Screenshot-based vs DOM-based interaction¶
| Mode | Idea | Pros | Cons |
|---|---|---|---|
| DOM / accessibility tree | Parse stable selectors and a11y roles | Faster, cheaper tokens; reproducible | Sites with heavy canvas/Shadow DOM hurt |
| Screenshot + VLM | Pixel input to a vision model | Works when DOM is opaque | Slow, expensive, flaky |
| Hybrid | DOM first; screenshot on ambiguity | Best of both | More plumbing |
Action space (typical)¶
Structured actions keep the model from inventing arbitrary JS. Common verbs: navigate(url), click(ref), type(ref, text), scroll(dir), wait_for(selector), extract_text(ref). ref should resolve via accessibility snapshot or CSS from a precomputed tree — not raw free-form selectors from the model without validation.
Observation encoding¶
- Screenshot → description: optional VLM step turns image into a short textual state summary (costly; cache per URL+viewport).
- Accessibility tree: serialize role, name, bounds into a token-bounded string (truncate deep subtrees).
- HTML excerpt: only sanitized snippets — never pipe full pages into the prompt.
Safety: sites, rate limits, and abuse¶
- URL allowlists per tenant/task class; block
file:,chrome://, internal IPs unless explicitly allowed. - Rate limit actions per minute and per run; global step budget.
- Download policy: scan or block arbitrary file execution.
- Credential entry: prefer platform SSO or HITL for password fields — never let the model type secrets from context.

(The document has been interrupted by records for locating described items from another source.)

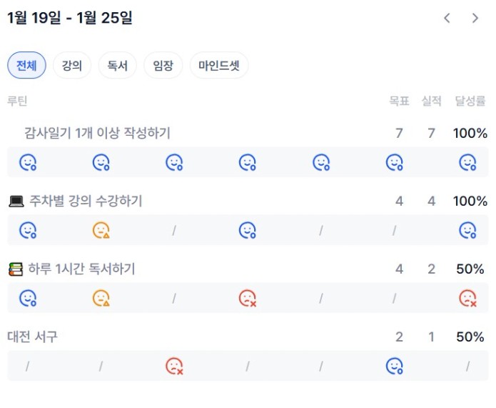This screenshot has height=408, width=496.
Task: Click orange warning face in 독서하기 row
Action: point(101,298)
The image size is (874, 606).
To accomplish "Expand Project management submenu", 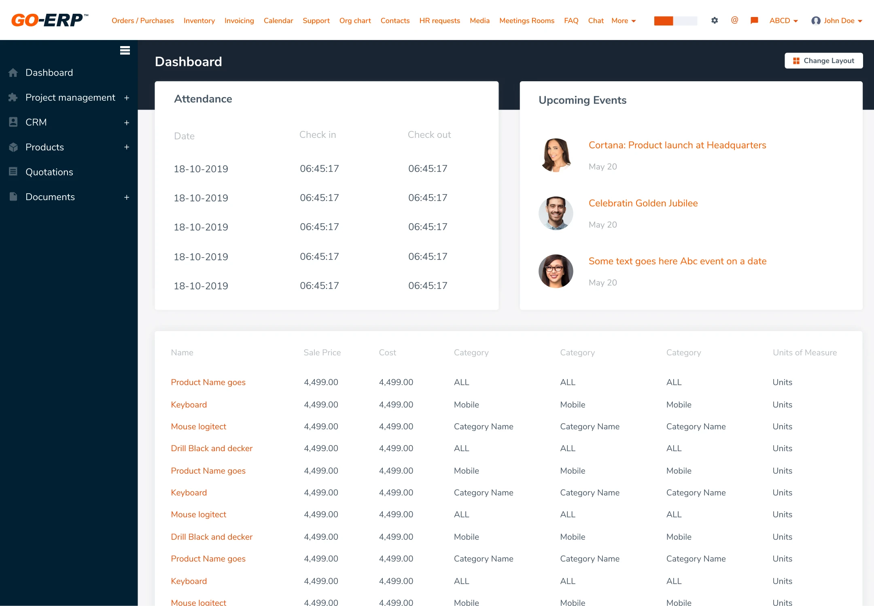I will [x=127, y=98].
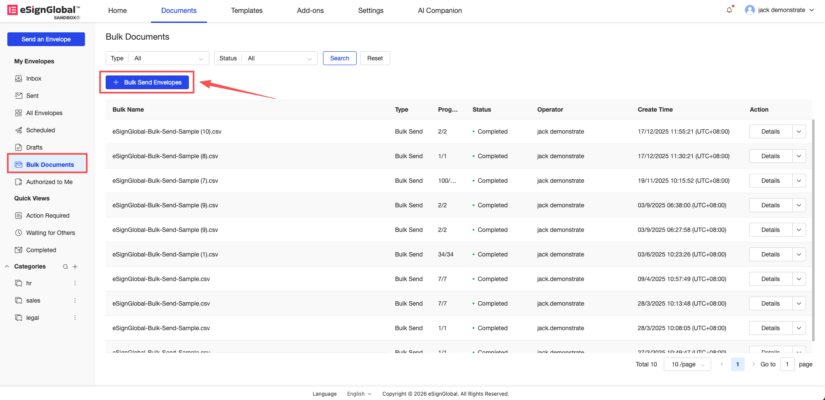Open more options for hr category
825x400 pixels.
click(x=75, y=283)
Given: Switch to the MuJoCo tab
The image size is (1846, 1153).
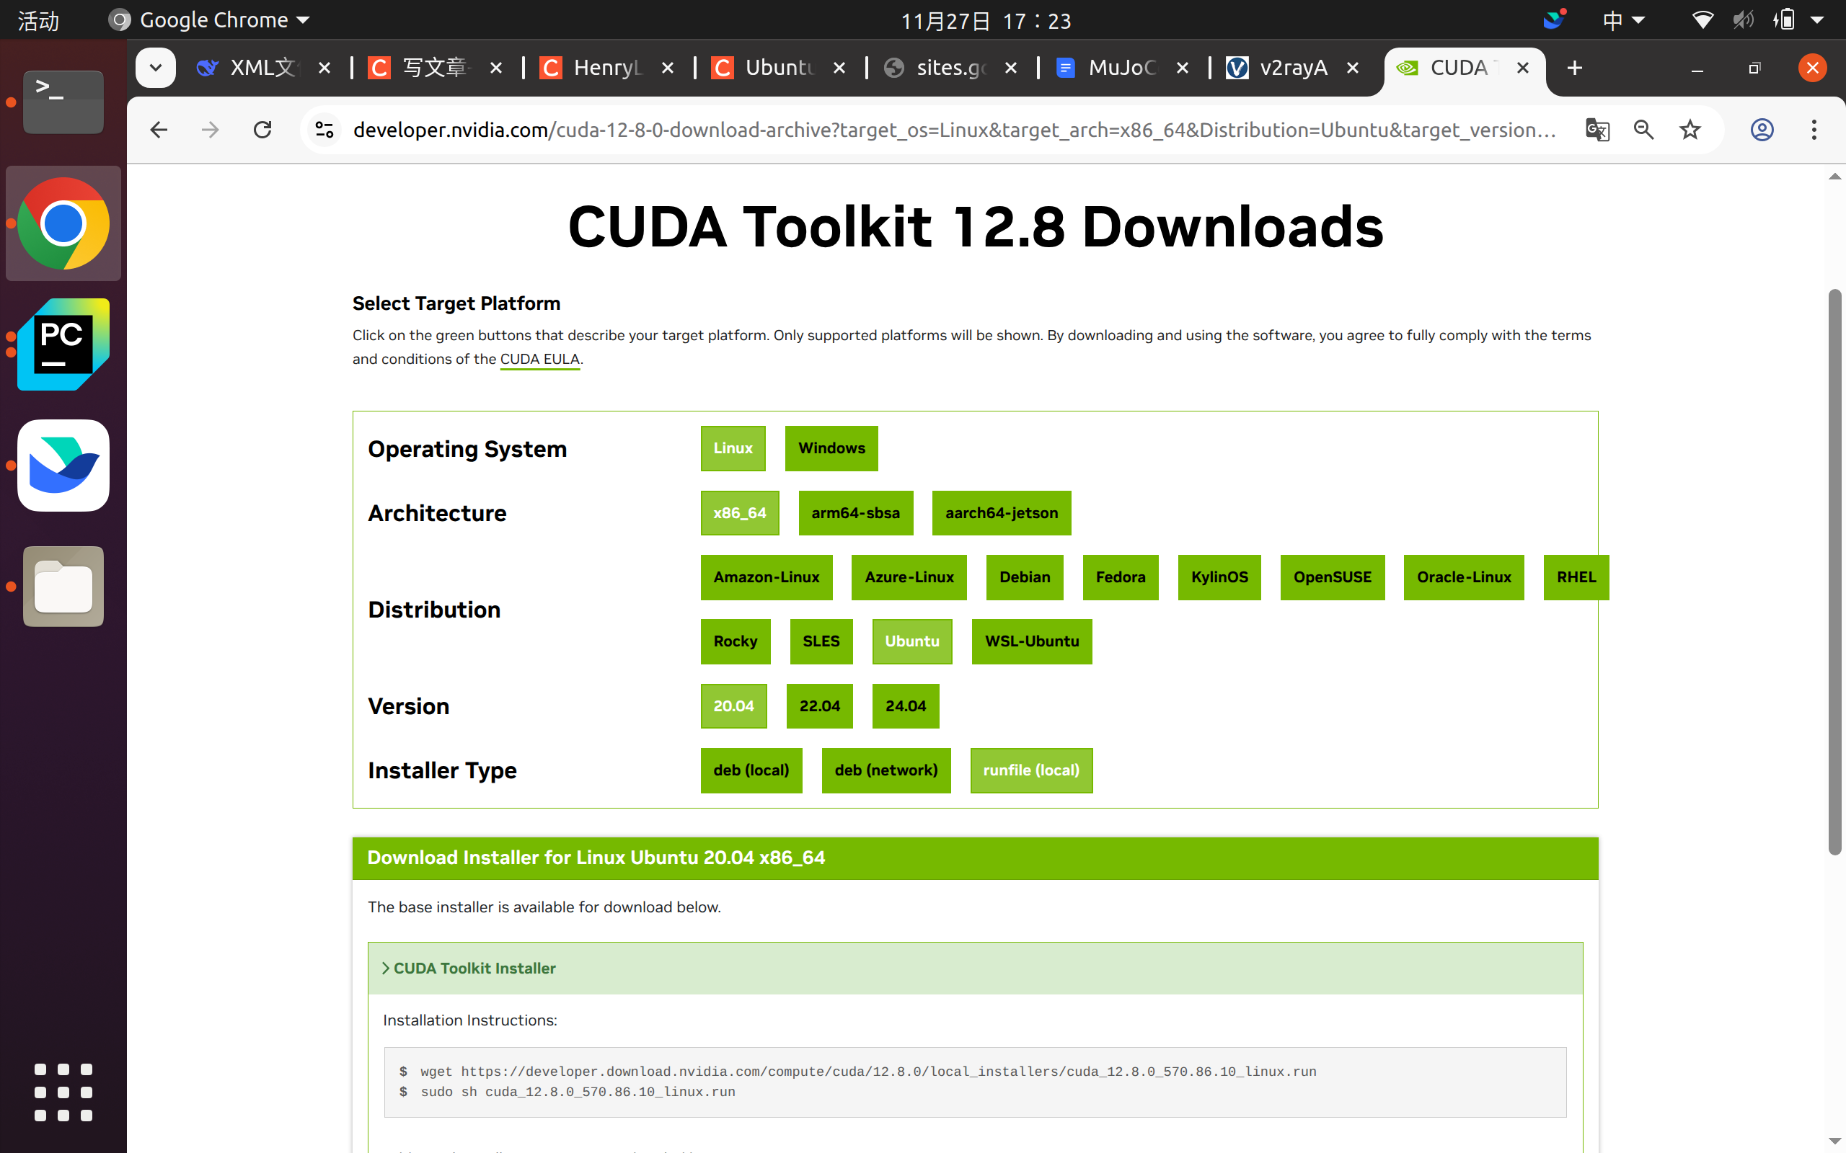Looking at the screenshot, I should pyautogui.click(x=1123, y=67).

from __future__ import annotations
import time
from dataclasses import dataclass
from typing import Any, Callable, Literal
from urllib.parse import urlparse
ActionKind = Literal["navigate", "click", "type", "scroll", "wait_for"]
@dataclass(frozen=True)
class BrowserAction:
kind: ActionKind
url: str | None = None
selector: str | None = None
text: str | None = None
class BrowserActionExecutor:
"""Thin wrapper — real system runs Playwright in a separate process/VM."""
def __init__(
self,
allowed_hosts: frozenset[str],
max_actions_per_run: int = 80,
playwright_factory: Callable[[], Any] | None = None,
) -> None:
self._allowed = allowed_hosts
self._max = max_actions_per_run
self._used = 0
self._pw = playwright_factory
def _check_url(self, url: str) -> None:
host = urlparse(url).hostname
if host is None or host not in self._allowed:
raise PermissionError(f"navigation_blocked:{url}")
def run(self, action: BrowserAction) -> dict[str, Any]:
if self._used >= self._max:
return {"ok": False, "error": "action_budget_exceeded"}
self._used += 1
if action.kind == "navigate":
if not action.url:
return {"ok": False, "error": "navigate_requires_url"}
self._check_url(action.url)
# pw = self._pw(); page = browser.new_page(); page.goto(action.url, timeout=30_000)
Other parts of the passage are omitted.